§ **INSTRUCTIONS FOR THE TASK**: Which lines in the listing below contain "Select"? Copy each of them.

§ **MATERIAL FOR THE TASK**:

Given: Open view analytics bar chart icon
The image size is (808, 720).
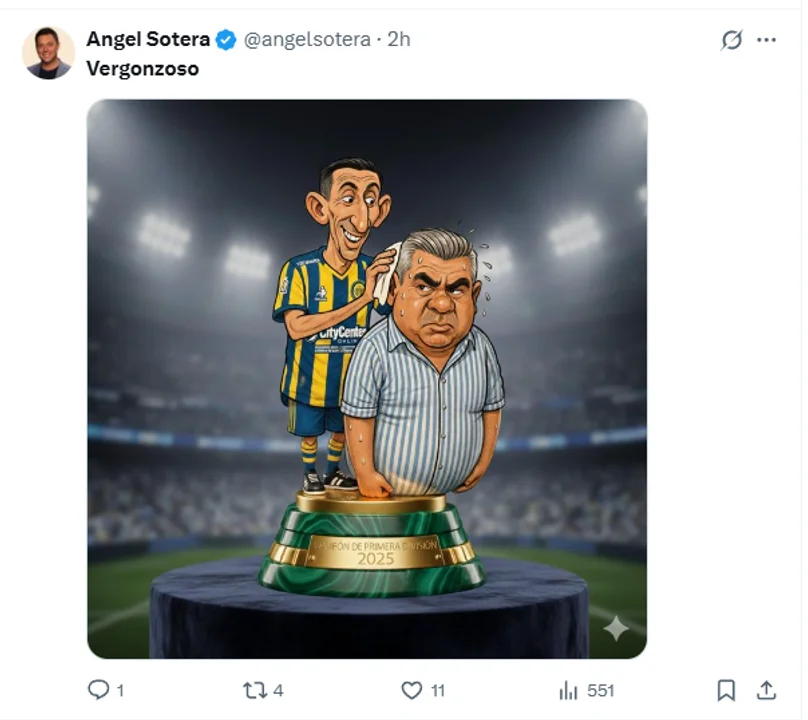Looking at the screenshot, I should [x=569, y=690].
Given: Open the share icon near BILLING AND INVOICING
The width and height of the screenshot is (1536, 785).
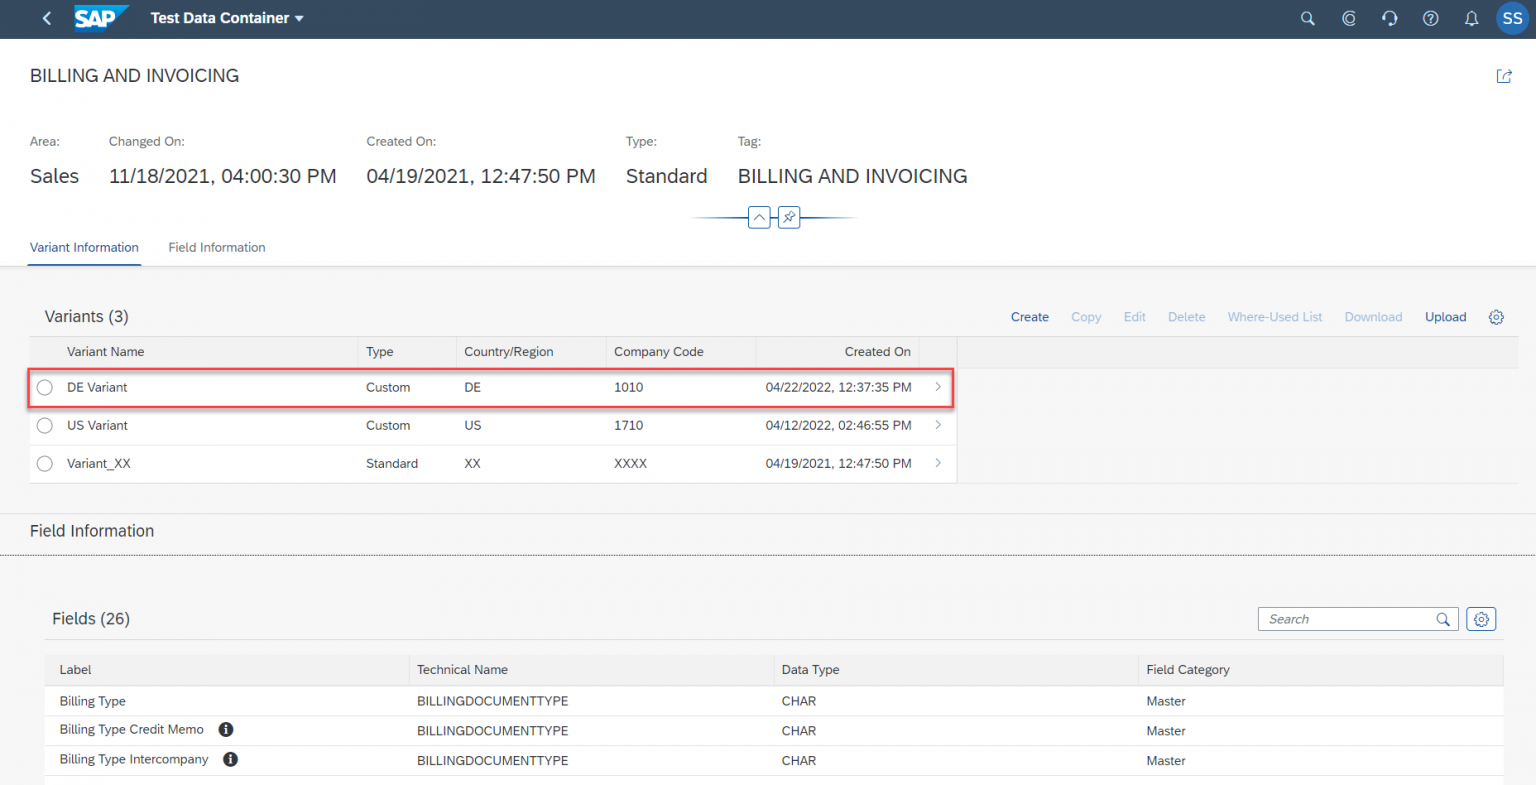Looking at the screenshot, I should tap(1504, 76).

* * *

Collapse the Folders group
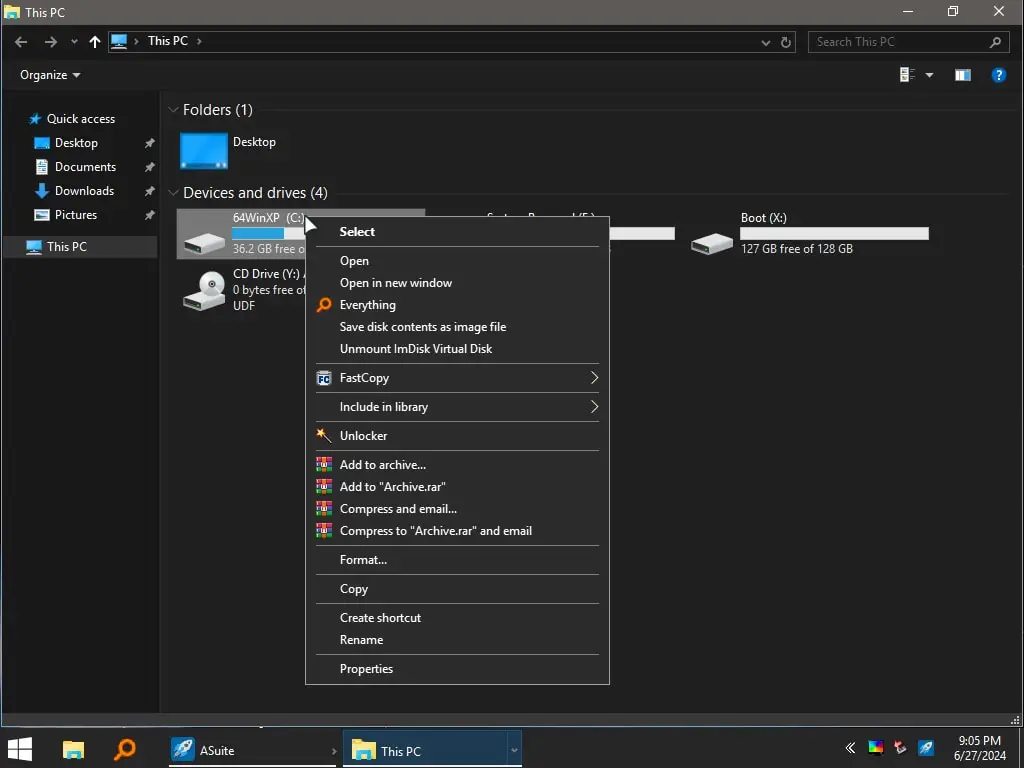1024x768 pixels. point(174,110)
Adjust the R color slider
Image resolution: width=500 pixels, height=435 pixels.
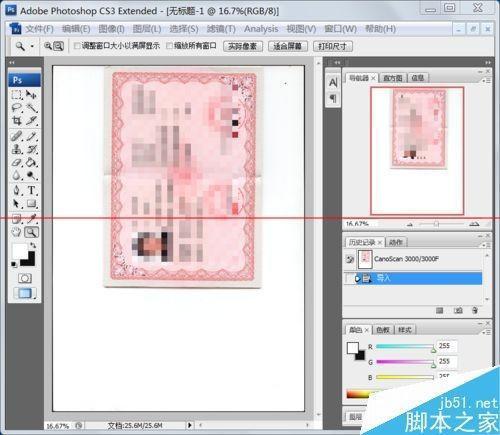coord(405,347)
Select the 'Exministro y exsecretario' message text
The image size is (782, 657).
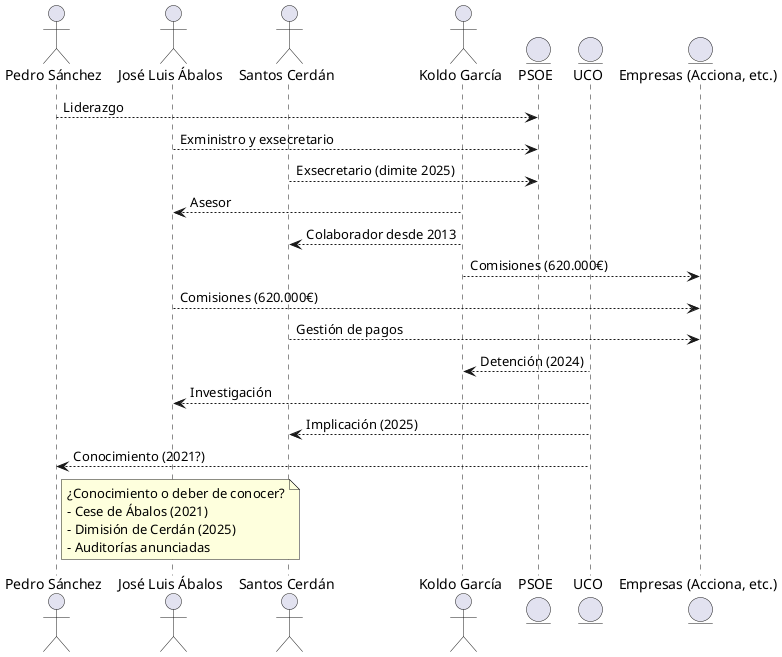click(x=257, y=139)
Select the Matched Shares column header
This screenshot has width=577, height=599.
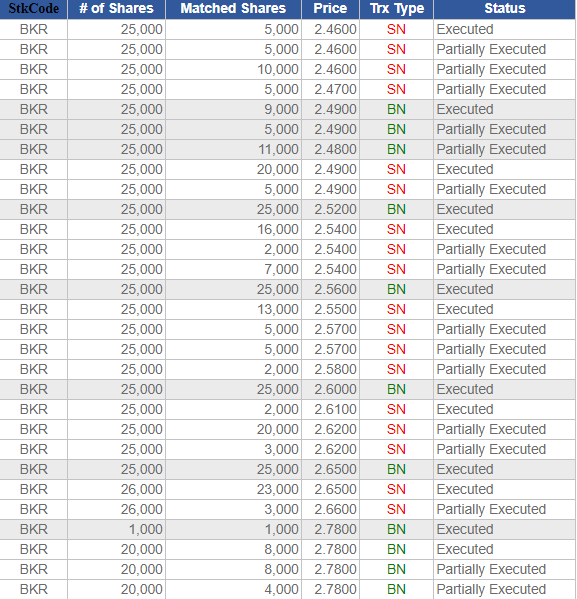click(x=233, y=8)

* * *

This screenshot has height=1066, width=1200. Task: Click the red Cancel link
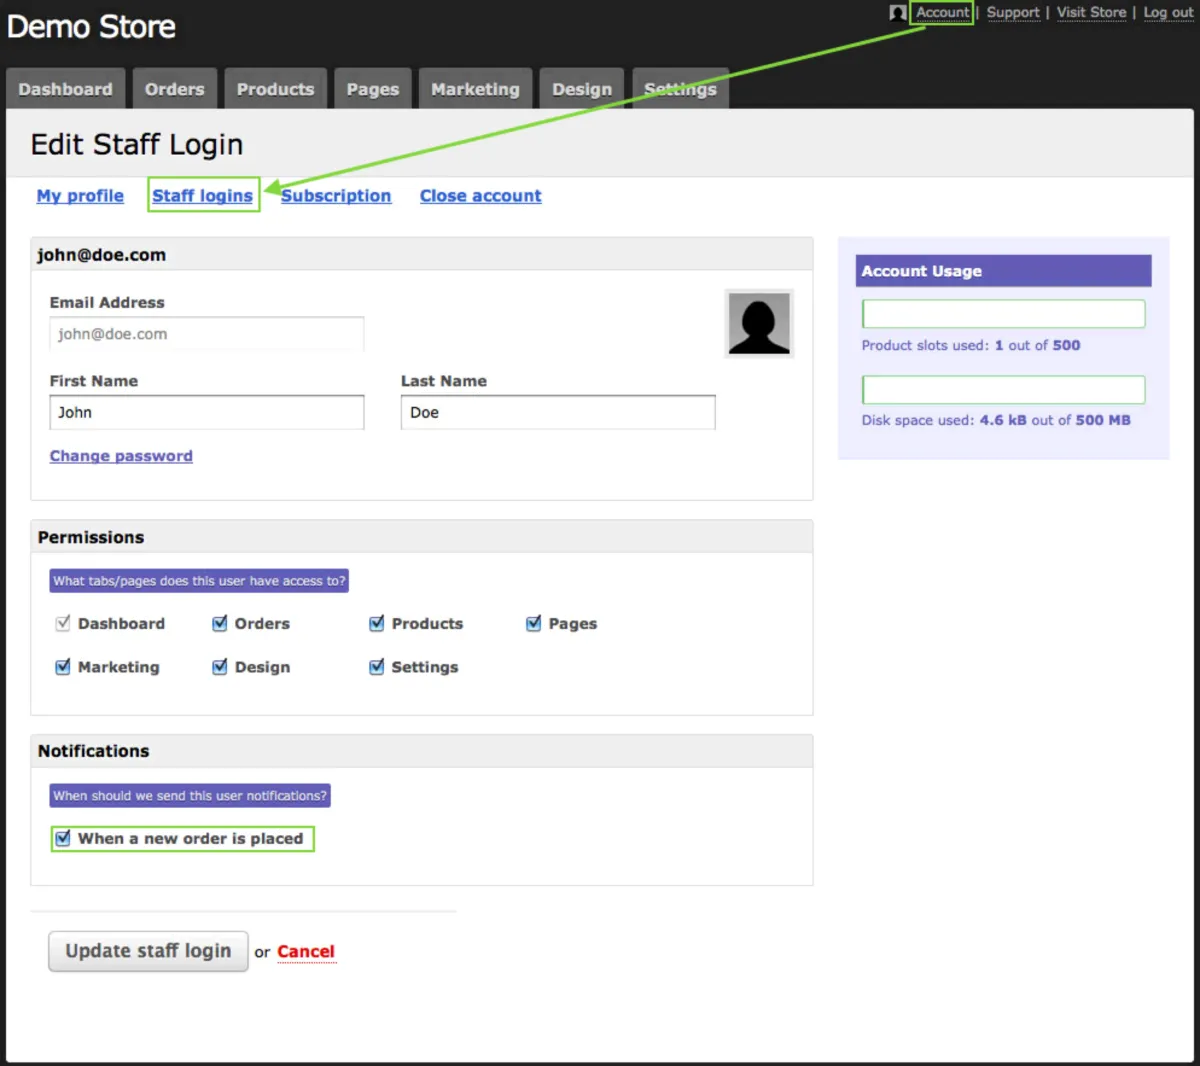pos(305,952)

§ **SOLUTION TO THE EXERCISE**:
Select the 'Exministro y exsecretario' message text
Select the Matched Shares column header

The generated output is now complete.